# PROBLEM REQUIREMENTS:
Drop the images; return everything else in the listing below exactly.
== EXERCISE INPUTS
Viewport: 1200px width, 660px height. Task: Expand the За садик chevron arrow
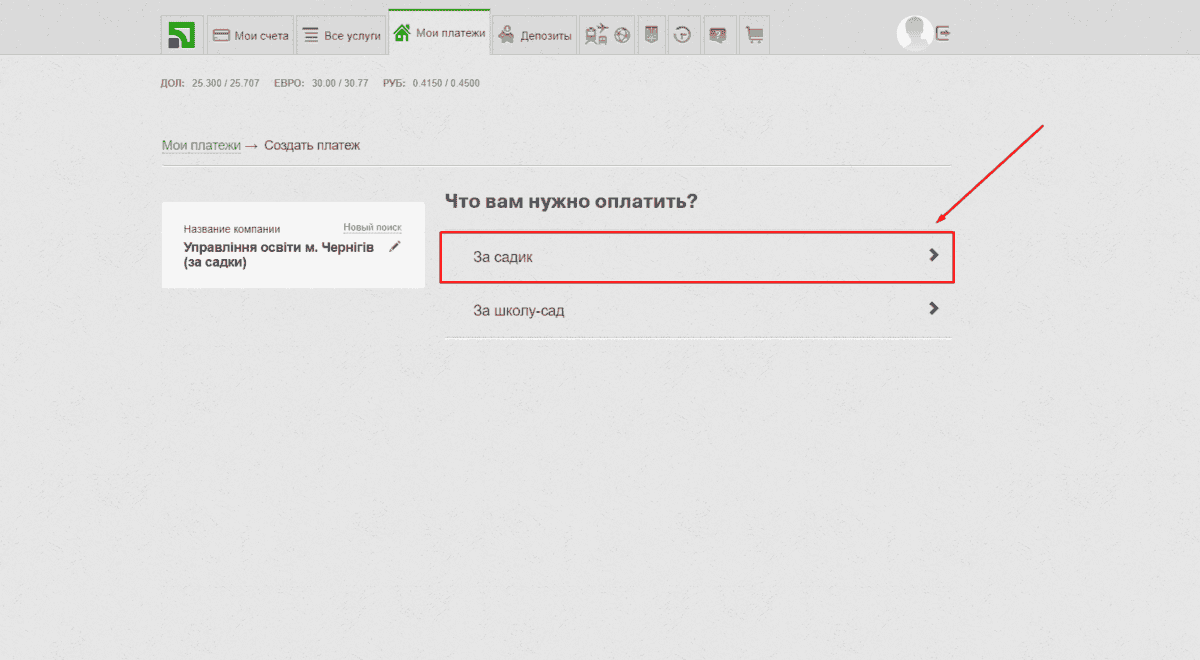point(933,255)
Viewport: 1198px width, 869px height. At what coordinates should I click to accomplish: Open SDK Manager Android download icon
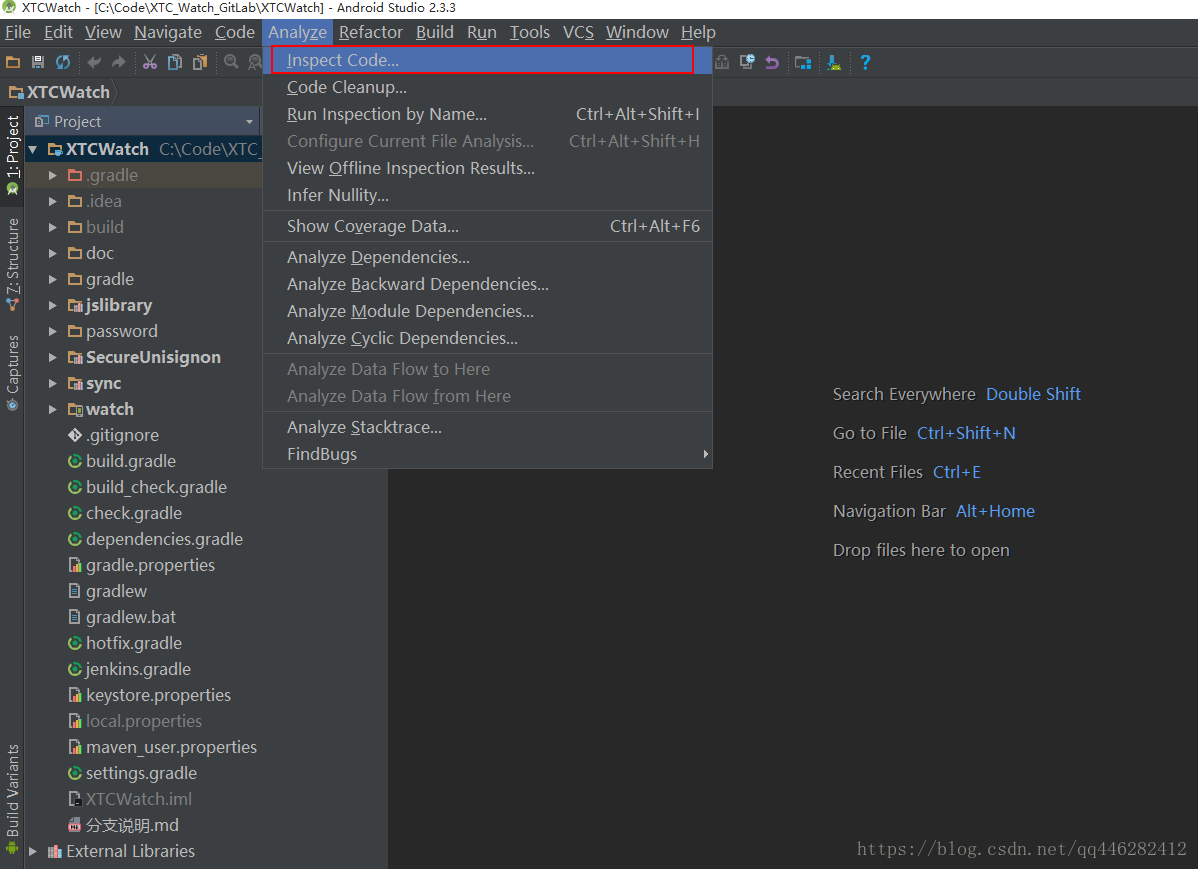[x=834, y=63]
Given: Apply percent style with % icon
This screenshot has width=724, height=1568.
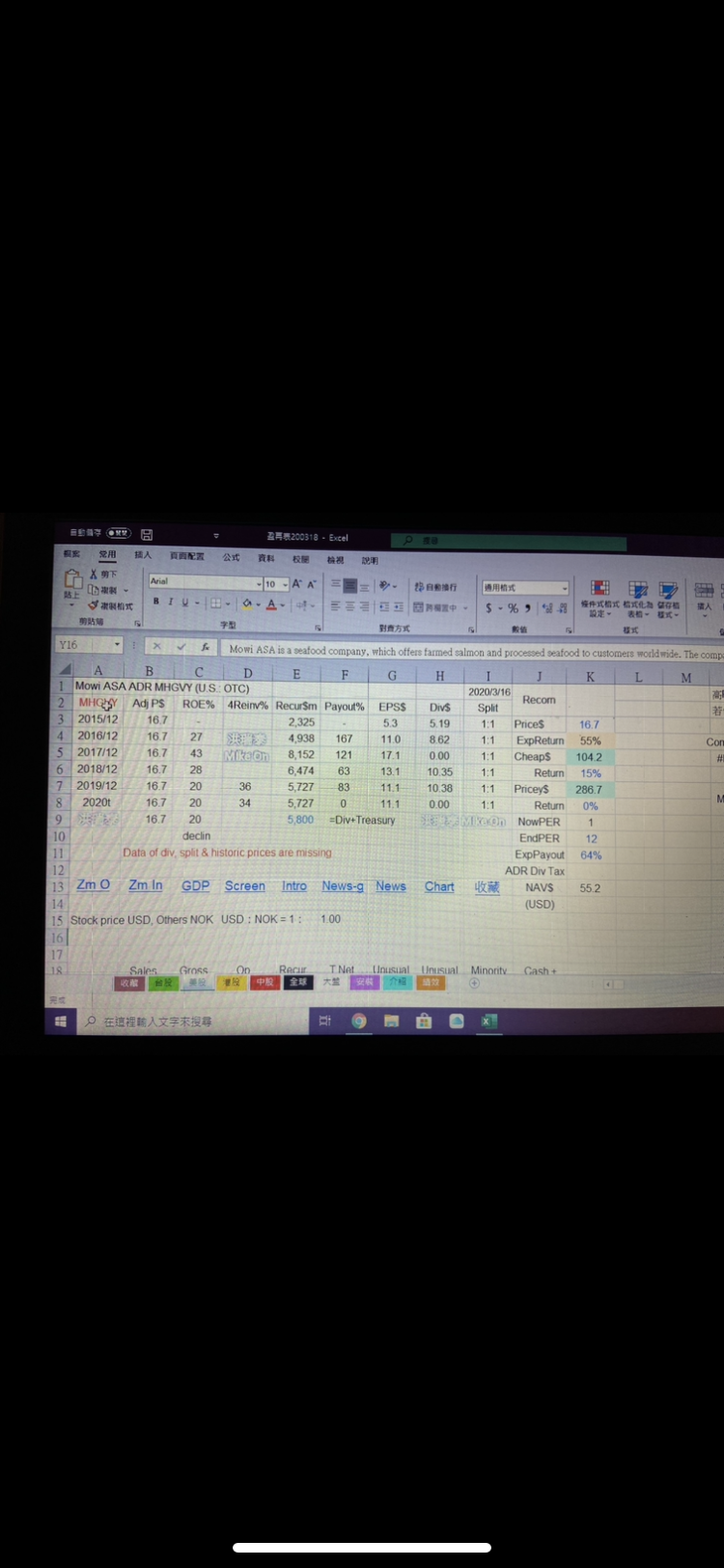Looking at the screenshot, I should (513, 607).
====
# WRITTEN RESPONSE:
Viewport: 1200px width, 660px height. Task: Expand the За садик chevron arrow
point(933,255)
Viewport: 1198px width, 869px height. At what coordinates should I click to accomplish: Open SDK Manager Android download icon
[x=834, y=63]
Given: Apply percent style with % icon
This screenshot has width=724, height=1568.
Looking at the screenshot, I should (513, 607).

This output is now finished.